→ **YOUR TASK**:
Reproduce verbatim, line by line, everything from the line containing "Task: Uncheck the Center Aoi L-R checkbox" to the last line of the listing below; add nothing.

++++++++++++++++++++

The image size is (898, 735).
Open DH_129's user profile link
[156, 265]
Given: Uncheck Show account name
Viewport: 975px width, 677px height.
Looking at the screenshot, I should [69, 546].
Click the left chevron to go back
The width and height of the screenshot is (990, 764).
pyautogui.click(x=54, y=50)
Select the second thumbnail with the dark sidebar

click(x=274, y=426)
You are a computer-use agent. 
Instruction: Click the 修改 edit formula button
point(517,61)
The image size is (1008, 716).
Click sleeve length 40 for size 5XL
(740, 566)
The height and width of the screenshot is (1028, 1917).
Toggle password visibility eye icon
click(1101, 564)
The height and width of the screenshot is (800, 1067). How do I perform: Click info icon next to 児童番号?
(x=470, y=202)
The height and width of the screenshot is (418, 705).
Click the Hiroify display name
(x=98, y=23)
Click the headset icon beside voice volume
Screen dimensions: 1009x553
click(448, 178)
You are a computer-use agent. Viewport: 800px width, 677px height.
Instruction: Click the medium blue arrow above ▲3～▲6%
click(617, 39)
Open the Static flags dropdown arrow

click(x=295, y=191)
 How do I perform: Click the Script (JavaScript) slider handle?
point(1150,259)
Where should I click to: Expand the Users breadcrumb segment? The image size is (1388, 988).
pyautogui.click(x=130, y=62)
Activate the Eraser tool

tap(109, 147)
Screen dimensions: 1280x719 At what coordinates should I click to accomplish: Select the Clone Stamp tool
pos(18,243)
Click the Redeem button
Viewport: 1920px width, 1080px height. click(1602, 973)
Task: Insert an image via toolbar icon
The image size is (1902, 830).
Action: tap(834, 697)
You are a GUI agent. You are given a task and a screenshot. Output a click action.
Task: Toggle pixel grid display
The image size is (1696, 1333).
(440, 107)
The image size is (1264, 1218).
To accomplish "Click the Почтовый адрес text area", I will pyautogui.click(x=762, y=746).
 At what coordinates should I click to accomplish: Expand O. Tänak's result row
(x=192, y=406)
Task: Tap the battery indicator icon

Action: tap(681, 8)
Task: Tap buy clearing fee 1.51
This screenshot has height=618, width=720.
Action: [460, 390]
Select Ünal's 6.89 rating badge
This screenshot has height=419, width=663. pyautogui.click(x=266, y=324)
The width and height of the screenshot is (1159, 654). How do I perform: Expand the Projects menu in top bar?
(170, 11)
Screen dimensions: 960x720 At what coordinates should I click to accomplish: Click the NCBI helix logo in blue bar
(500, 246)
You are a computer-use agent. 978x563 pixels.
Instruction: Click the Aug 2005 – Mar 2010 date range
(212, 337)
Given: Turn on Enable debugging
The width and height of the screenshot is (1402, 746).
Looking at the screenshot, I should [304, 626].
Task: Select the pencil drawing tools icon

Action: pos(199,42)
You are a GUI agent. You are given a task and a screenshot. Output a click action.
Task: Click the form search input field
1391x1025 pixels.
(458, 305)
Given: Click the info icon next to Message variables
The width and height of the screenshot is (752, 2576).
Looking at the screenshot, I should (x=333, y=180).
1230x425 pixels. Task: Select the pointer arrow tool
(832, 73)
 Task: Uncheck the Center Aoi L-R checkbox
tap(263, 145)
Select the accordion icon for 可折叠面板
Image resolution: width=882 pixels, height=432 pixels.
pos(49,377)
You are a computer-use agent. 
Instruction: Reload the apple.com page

++++++++++++++++++++

→ **EXPECTED OUTPUT**:
 Task: Uncheck the Center Aoi L-R checkbox
tap(263, 145)
Select the accordion icon for 可折叠面板
Image resolution: width=882 pixels, height=432 pixels.
pos(49,377)
You are a computer-use agent. 
Instruction: Reload the apple.com page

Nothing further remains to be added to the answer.